December 1, 2014

Pope Francis got a lot of flak when he said, "We cannot talk about the abortion issue all the time." Some people were aghast, mistakenly interpreting the pope's statement as not caring enough about abortion.

Pope Francis' words and actions show that he is pro-life in the widest sense of the term. His caring is not limited to unborn babies, but to all children already born and to all living human beings of all ages.

It may be easy to interpret Pope Francis' defence of the poor, the suffering, the immigrants, the unemployed and homeless, the victims of wars and evil of all kinds, the marginalized because of their being in irregular relationships as social justice or moral issues – which they are. They are also pro-life issues because they are about survival and respect.

Pope Francis is a courageous defender of life in all its stages. For him, everyone has a right to life, to stay alive humanely and to find acceptance.

It's a paradox that although Pope Francis has been hailed by many as the epitome of a great leader, some in his own Church see his leadership as like "a ship without a rudder."

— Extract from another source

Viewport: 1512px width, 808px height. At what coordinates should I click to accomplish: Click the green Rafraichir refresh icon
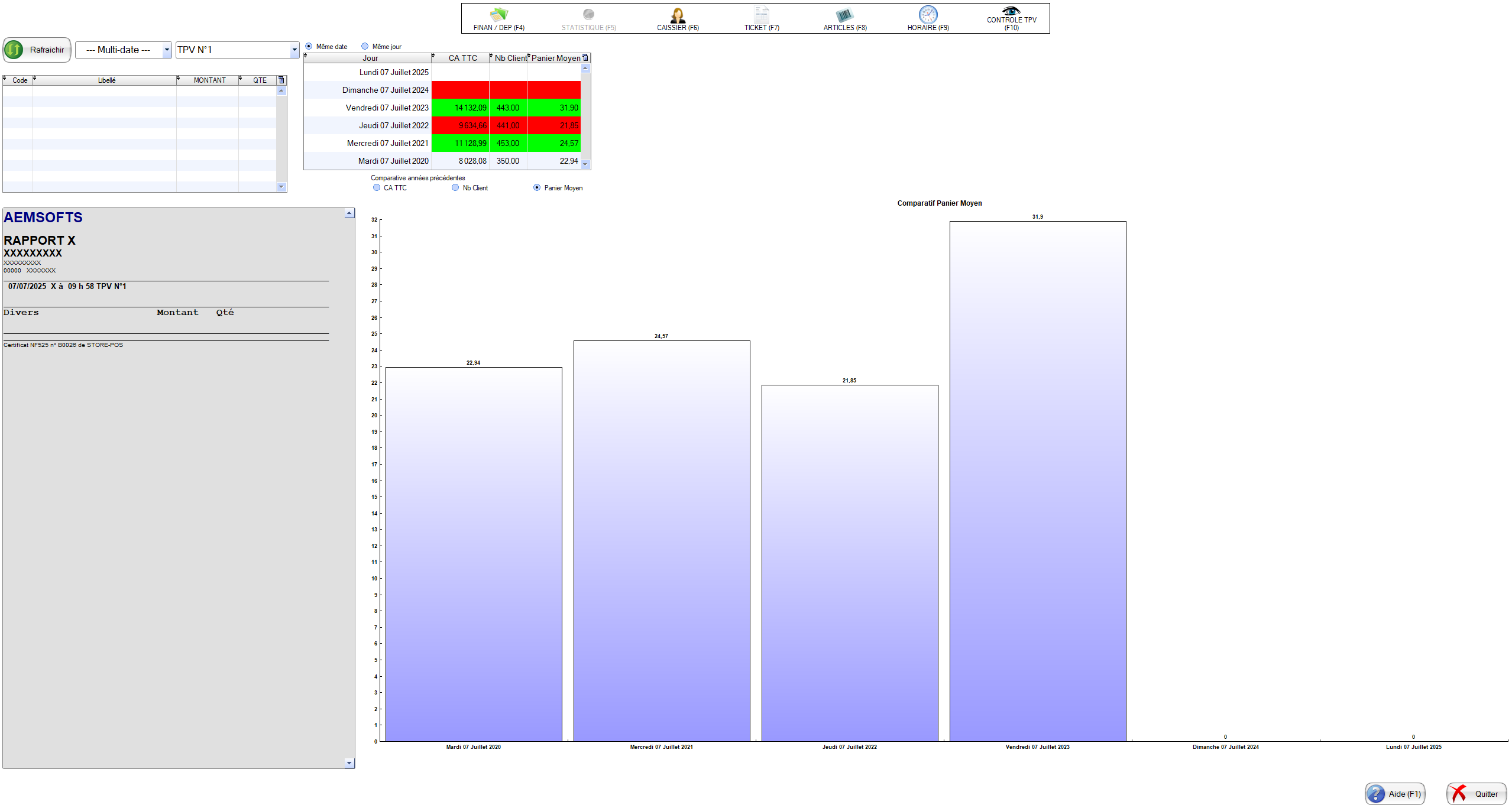[x=14, y=50]
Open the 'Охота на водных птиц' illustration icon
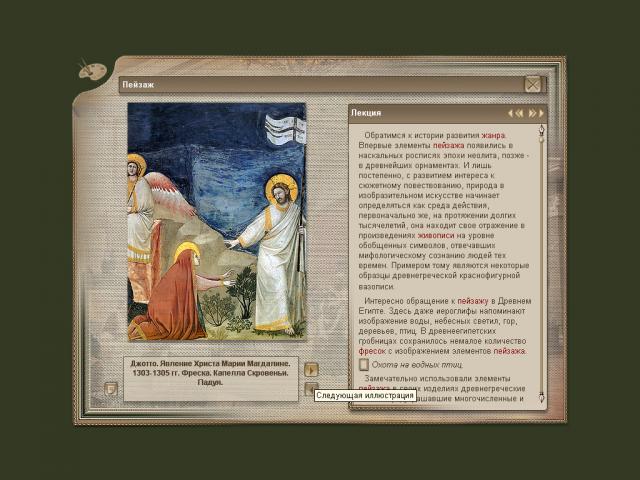 point(364,365)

Despite his popularity, being Pope Francis must not be easy. No matter what he does and says, individuals and groups will find something wrong with him, in the decisions he makes and in his style of governance.

But many still see Pope Francis as being Christ-like and his humble ways reflective of Gospel values. If adhering to Jesus-like simplicity and inclusivity garners him foes, there is not much Pope Francis can do but be himself rooted in his faith.

His faith and deep prayer life must be what makes him comfortable in his own skin as he leads the Church in a radical way.